Vor bald drei Jahren wehrte sich der Regierungsrat des Kantons Thurgau noch vehement, Betroffene von fragwürdigen Medikamentenversuchen zu entschädigen, die in der psychiatrischen Klinik Münsterlingen während vier Jahrzehnten durchgeführt wurden.
Psychiatrieprofessor Roland Kuhn hatte zwischen 1940 und 1980 an rund 3000 Patientinnen und Patienten nicht zugelassene Substanzen getestet. Das Ausmass der Tests wurde 2019 durch eine interdisziplinäre Forschergruppe aufgearbeitet
. Schon 2014 berichtete der Beobachter über Kuhns exzessiven Forschungsdrang (
«Die Menschenversuche von Münsterlingen»).

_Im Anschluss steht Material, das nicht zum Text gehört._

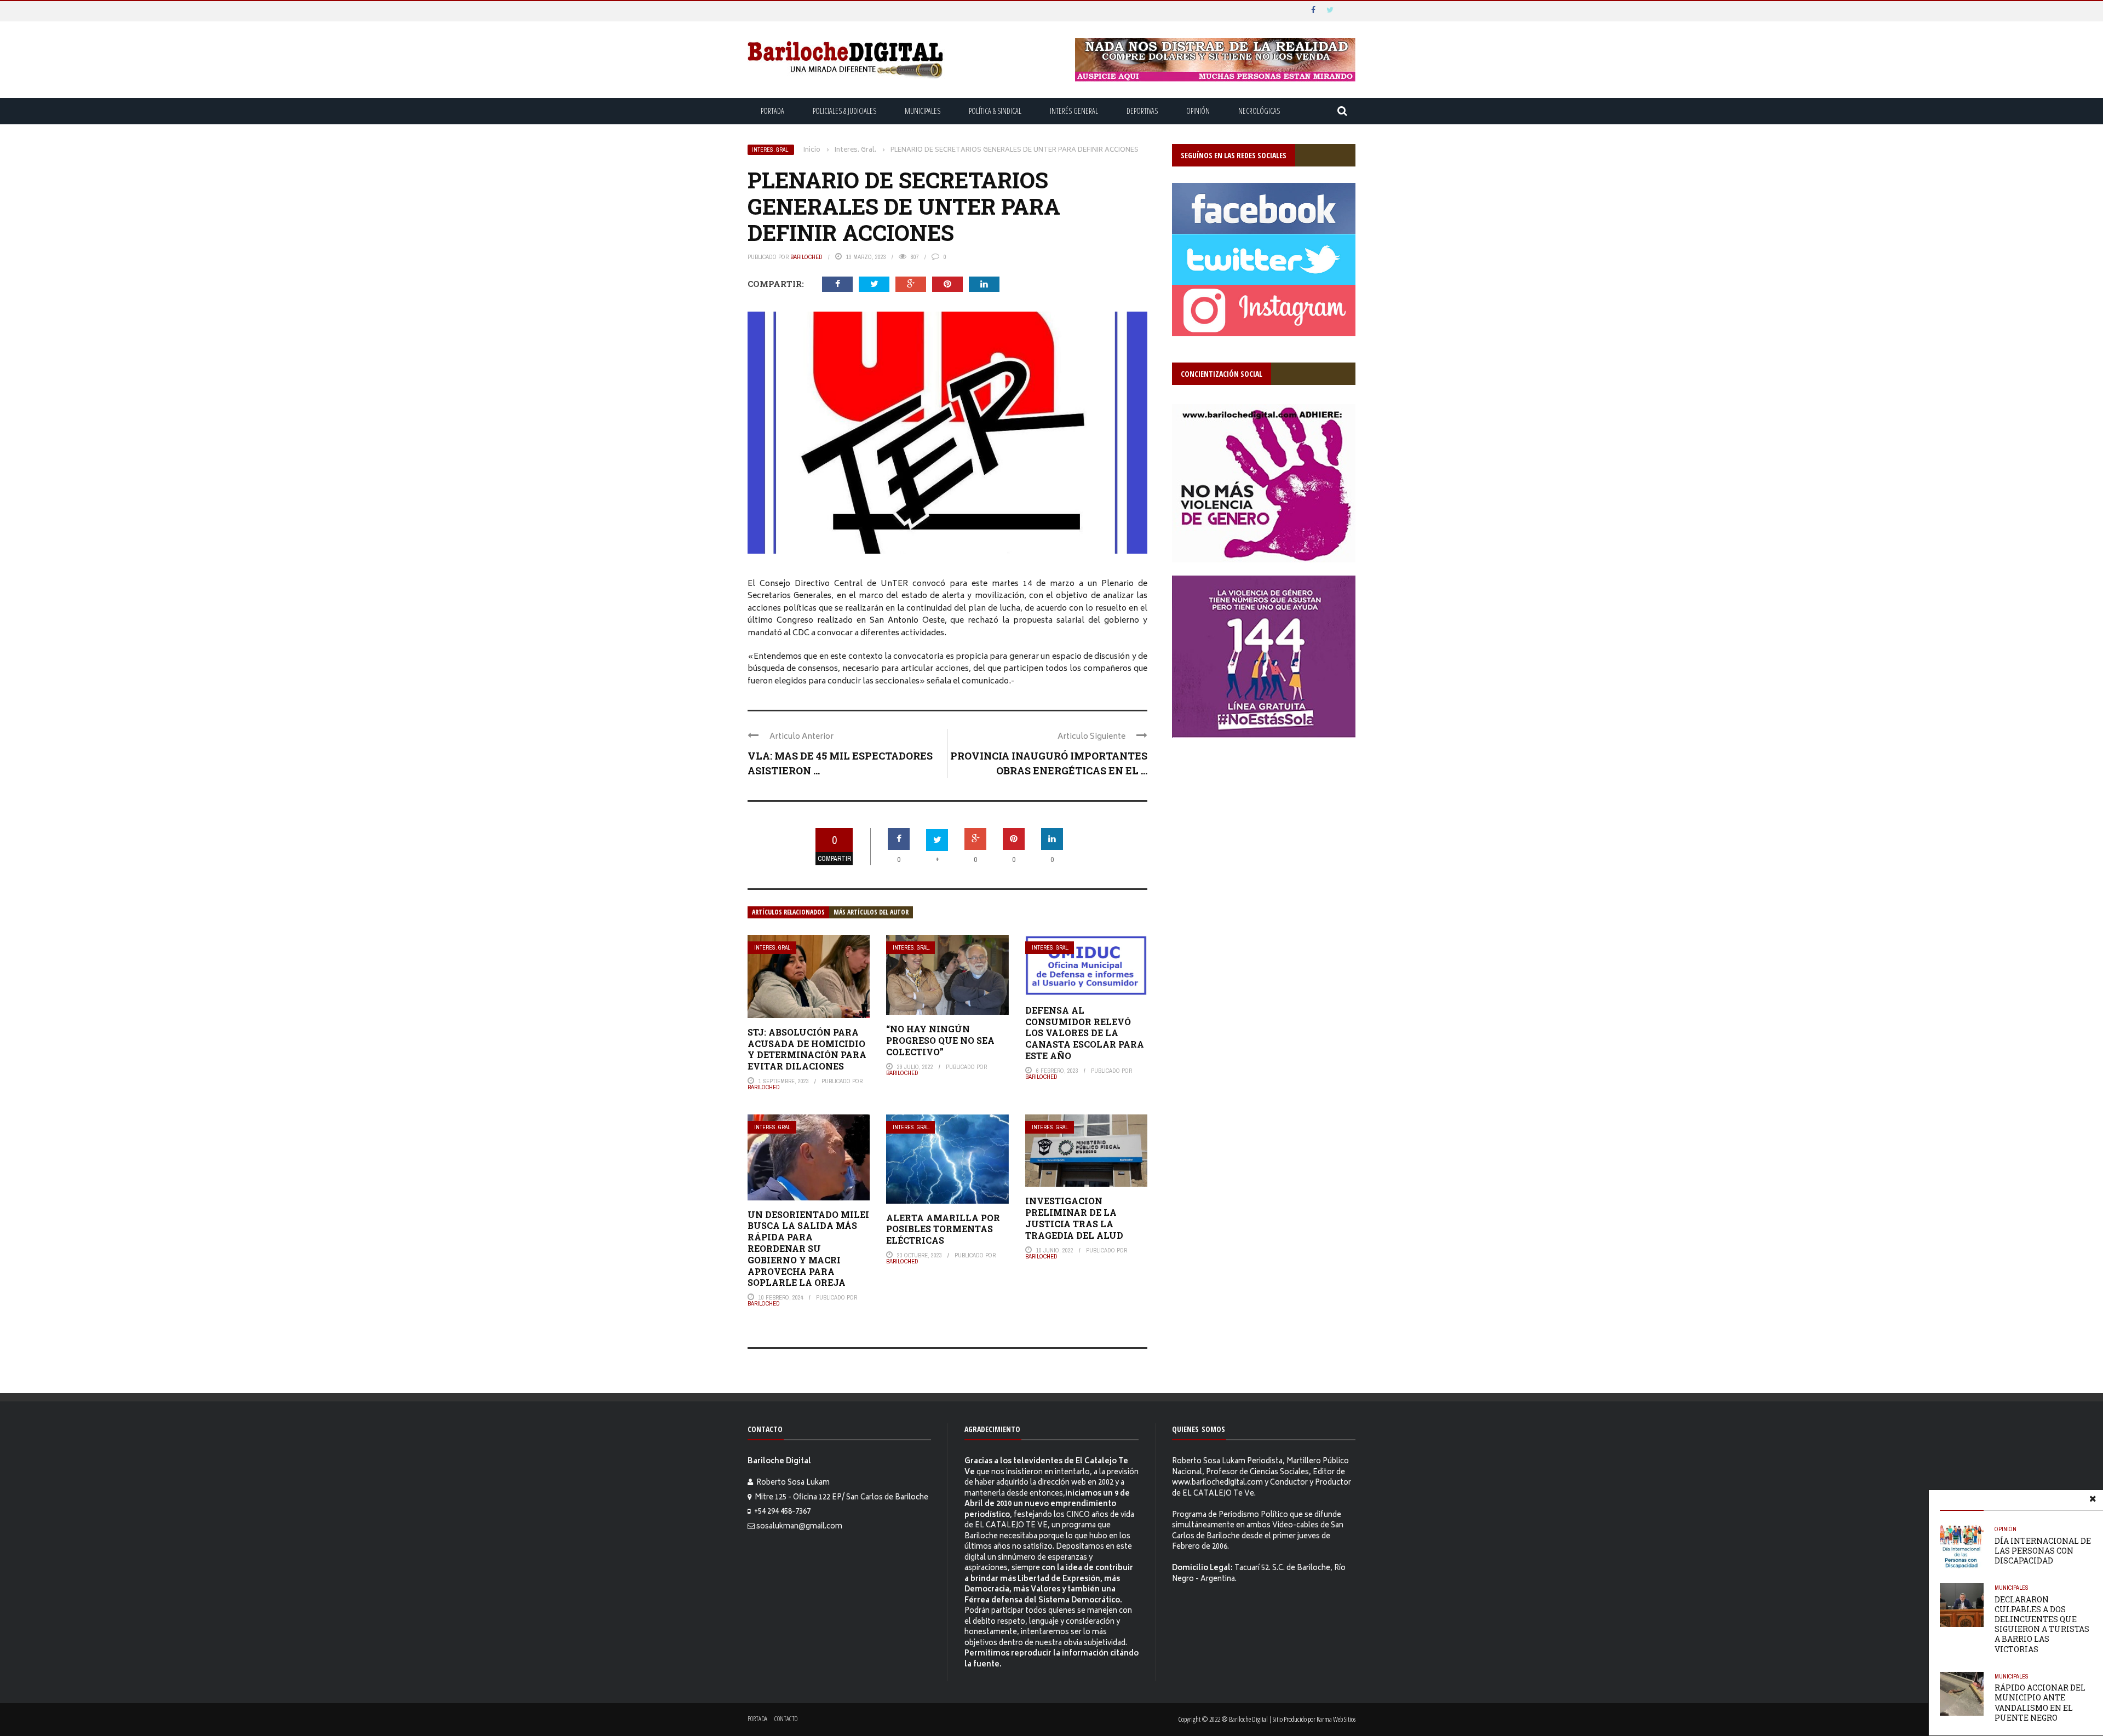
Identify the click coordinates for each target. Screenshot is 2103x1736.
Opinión (1198, 111)
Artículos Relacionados (788, 912)
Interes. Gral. (771, 149)
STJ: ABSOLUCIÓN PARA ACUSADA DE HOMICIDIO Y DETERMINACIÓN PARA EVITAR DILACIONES (807, 1049)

Bisher argumentierte der Kanton Thurgau damit, eine Entschädigung müsse auf nationaler Ebene geregelt werden. Jetzt folgt die Kehrtwende: Der Regierungsrat schreibt in einer Antwort auf eine überparteiliche Forderung aus dem Parlament: «Eine weitere Verzögerung einer Entschädigung ist zunehmend unhaltbar.»
SP-Nationalrätin Gabriela Suter forderte auf nationaler Ebene vor zwei Jahren eine Entschädigung für Opfer von Medikamentenversuchen. Doch das Thema wurde bisher noch nicht einmal im Parlament beraten. Ob es jemals eine schweizweite Regelung geben wird, ist ungewiss. Die Thurgauer Regierung will nun «zeitnah» einen Gesetzesentwurf ausarbeiten, so dass eine Regelung per Anfang 2025 in Kraft treten könnte. Anfang März muss das Kantonsparlament dem Vorschlag noch zustimmen.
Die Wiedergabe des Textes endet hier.